I am an emeritus professor from Cornell University and was a Commissioned Lay Preacher in the Presbyterian Church (USA). For many years I have followed the Daily Lectionary as printed in the Mission Yearbook of my church. For each day of a two-year cycle, the lectionary lists four psalms and three other scriptural passages--usually one from the Old Testament and two from the New Testament. My practice is to copy down a verse or two from one of the psalms and from each of the other three passages. After I have written out all four selections, I reflect upon them, rearrange their order, and incorporate them into a meditation. Sometimes I retain much of the original wording; sometimes all that remains of a selection is an idea that was stimulated when I read the original words. All selections are from the New Revised Standard Version of the Bible. For the Daily Lectionary, see the link below.

November 09, 2005

I. Readings
Psalms 4, 15, 48
Nehemiah 5:1-19
Revelation 18:21-24
Matthew 15:29-39

II. Selections
Psalm 15:1
O LORD, who may abide in your tent?
Who may dwell on your holy hill? ;

Nehemiah 5:10-11
" ...Moreover I [ Nehemiah] and my brothers and my servants are lending them money and grain. Let us stop this taking of interest. Restore to them, this very day, their fields, their vineyards, their olive orchards, and their houses, and the interest on money, grain, wine, and oil that you have been exacting from them."

Revelation 18:23b-24
" ...for your merchants were the magnates of the earth, and all nations were deceived by your sorcery. And in you was found the blood of prophets and of saints, and of all who have been slaughtered on earth."

Matthew 15:30
Great crowds came to him, bringing with them the lame, the maimed, the blind, the mute, and many others.
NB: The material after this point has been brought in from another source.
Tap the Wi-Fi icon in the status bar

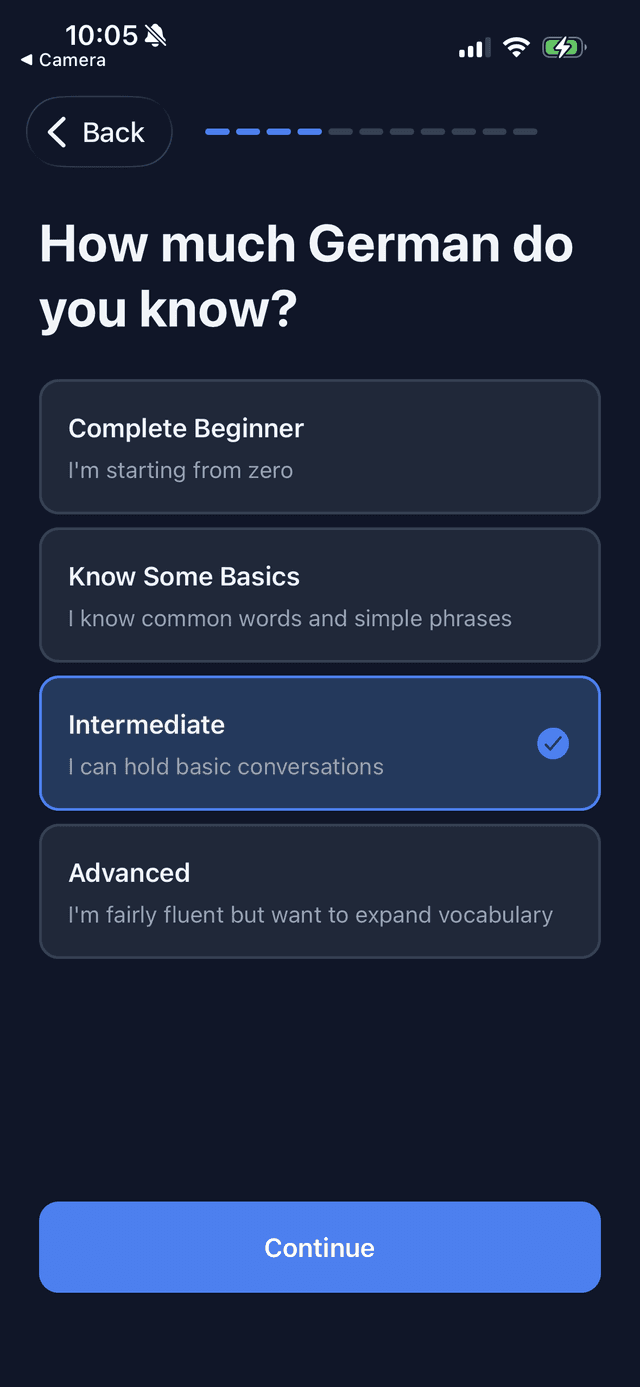coord(516,46)
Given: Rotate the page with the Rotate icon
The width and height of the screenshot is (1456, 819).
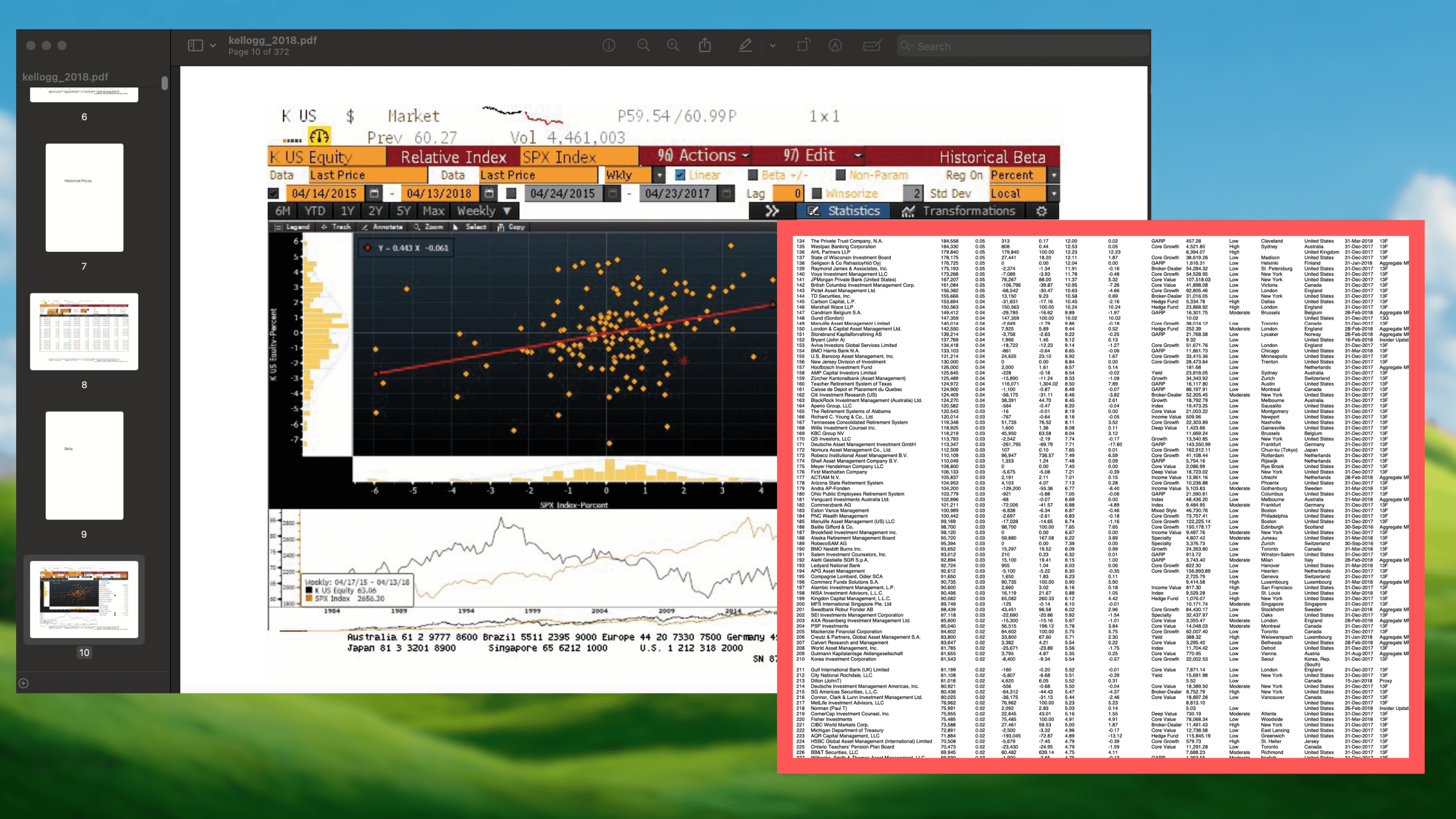Looking at the screenshot, I should pyautogui.click(x=803, y=46).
They put them at his feet, and he cured them ...

III. Meditation: The invitation list
O God, who may abide in your tent? Who may dwell on your holy hill? Who may sit at your feet? The powerful merchants of commerce, the magnates of the earth, might well expect an automatic invitation. Not so, if on them is found the blood of prophets and of saints, the blood of those who have been slaughtered on earth. None of us who are powerful are welcome unless we first restore the unjust gains we have exacted from the poor and vulnerable. Who, then, will be seated first? The lame, the maimed, the blind, the mute, and many others who need to be cured.